Mise en œuvre et installation enterrée
Pour une installation enterrée, matérialisez l’emprise du réseau selon un plan à l’échelle. Creusez des tranchées en V avec un fond plat, à environ 25 cm de profondeur. Versez une couche de 10 cm de gravier dans le fond avant de poser le réseau.
- Pose des asperseurs de petites portées (1/2’’ et 3/4’’) : Ils doivent être raccordés aux canalisations par des montages déportés, autorisant le passage d’engins à la surface du terrain, avec un tube spécial déport ou deux coudes sous l’asperseur.
- Pose des asperseurs de grandes portées (1, 1 1/4 et 1 1/2’’) : Ils doivent être raccordés par des montages articulés en PVC de 10 bars, à joint torique en 3 ou 5 coudes.
Une fois le réseau posé, faites un test pour vérifier que la totalité du gazon est couverte avant de recouvrir de 10 cm de gravier puis de terre. Tassez, et semez votre gazon.
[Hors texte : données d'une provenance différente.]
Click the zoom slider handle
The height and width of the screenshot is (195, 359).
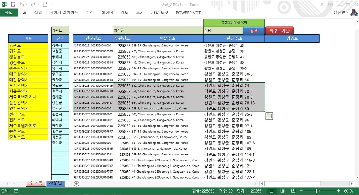316,191
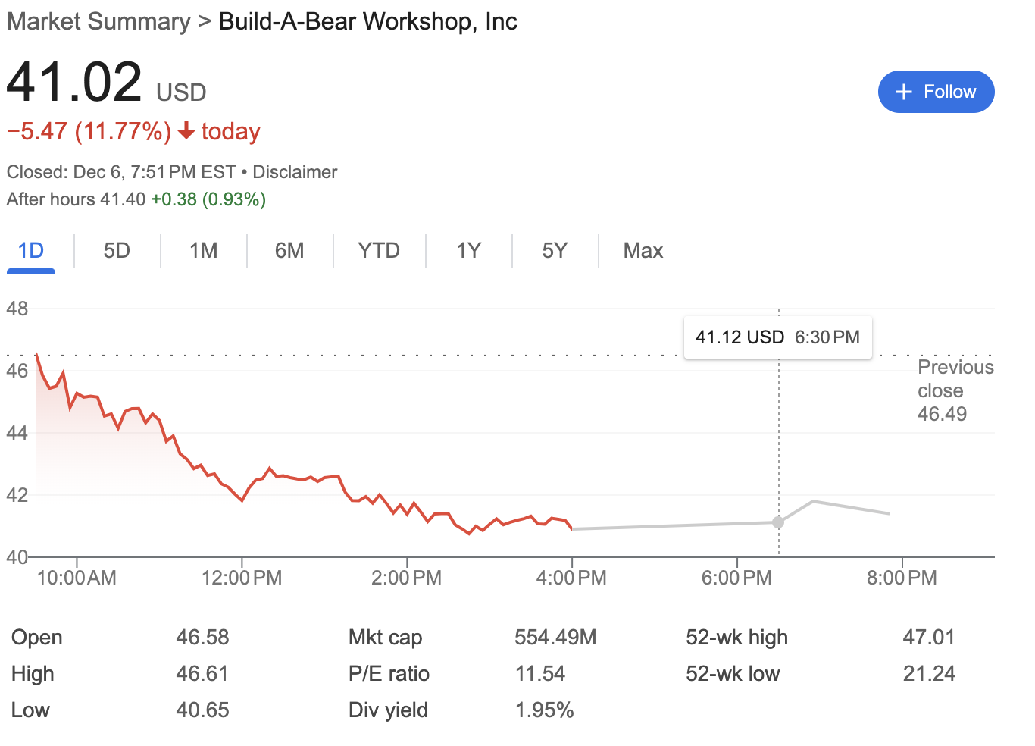
Task: Click the Previous close 46.49 label
Action: [x=955, y=390]
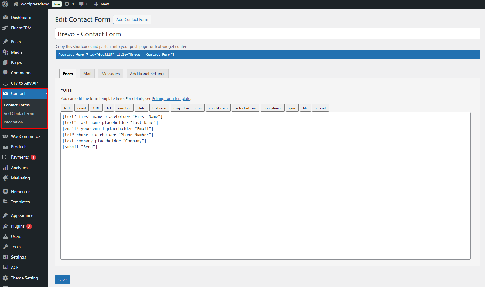
Task: Click the WordPress logo icon
Action: pos(5,4)
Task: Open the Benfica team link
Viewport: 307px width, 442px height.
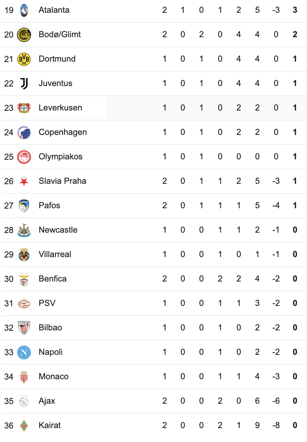Action: point(53,279)
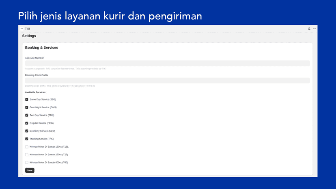Focus the Account Number input field
This screenshot has height=189, width=336.
pos(167,63)
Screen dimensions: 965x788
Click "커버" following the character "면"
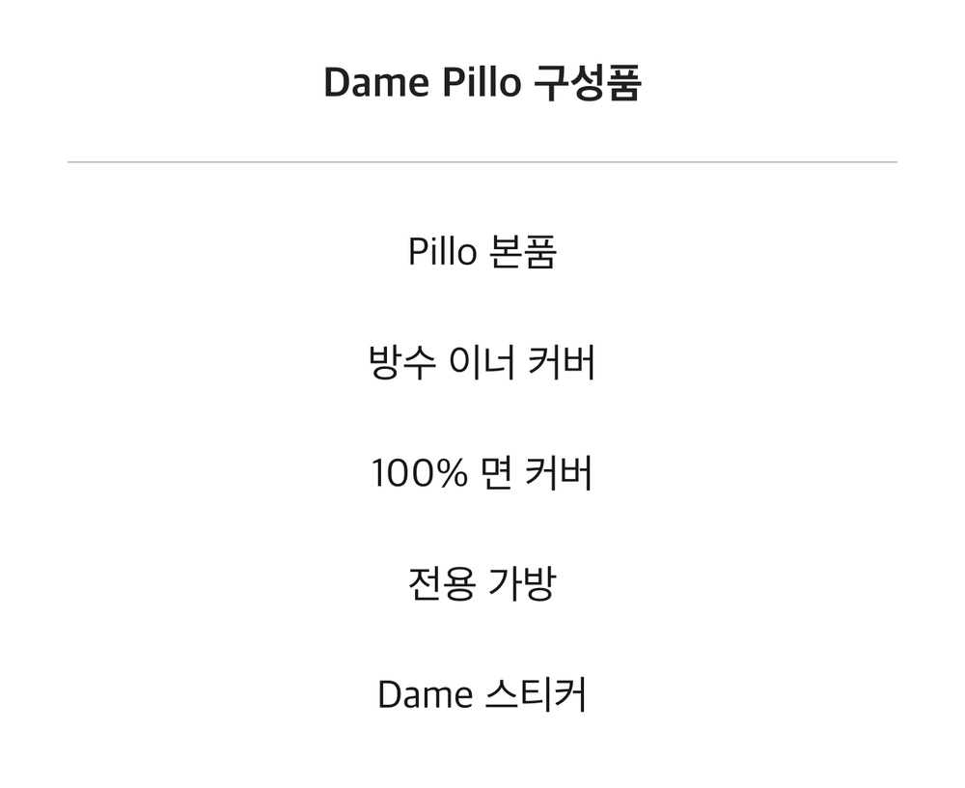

Après travaux, vérifiez que tous les asperseurs ne dépassent pas le niveau du sol fini.

Optimisation des réglages et maintenance
L’arrosage automatique n’a pas besoin d’être en fonction tout au long de l’année. Favorisez les périodes de croissance, du printemps au début de l’automne. Prenez en compte que le vent accentue le dessèchement et qu'un gazon tondu haut garde mieux l'humidité. La quantité d’eau moyenne nécessaire pour un gazon est de 4 mm par jour, soit environ 20 à 25 litres par mètre carré sur une base hebdomadaire.
Si vous habitez dans une région où la pluviométrie est faible, programmez l’arrosage tous les 3 jours, de préférence de nuit. Durant les périodes chaudes, il est plus judicieux d’arroser en fin de soirée, car la température baissant durant la nuit, cela laisse le temps à l’eau de s’infiltrer dans le sol. Pour connaître la quantité d’eau apportée, utilisez le test du verre à eau : posez un verre de 20 cl sur la pelouse lors du démarrage. Plusieurs erreurs compromettent l’efficacité : la présence de chaume empêche l’eau d’atteindre les racines, et l’arrosage sur un sol saturé provoque l’asphyxie racinaire et favorise les maladies.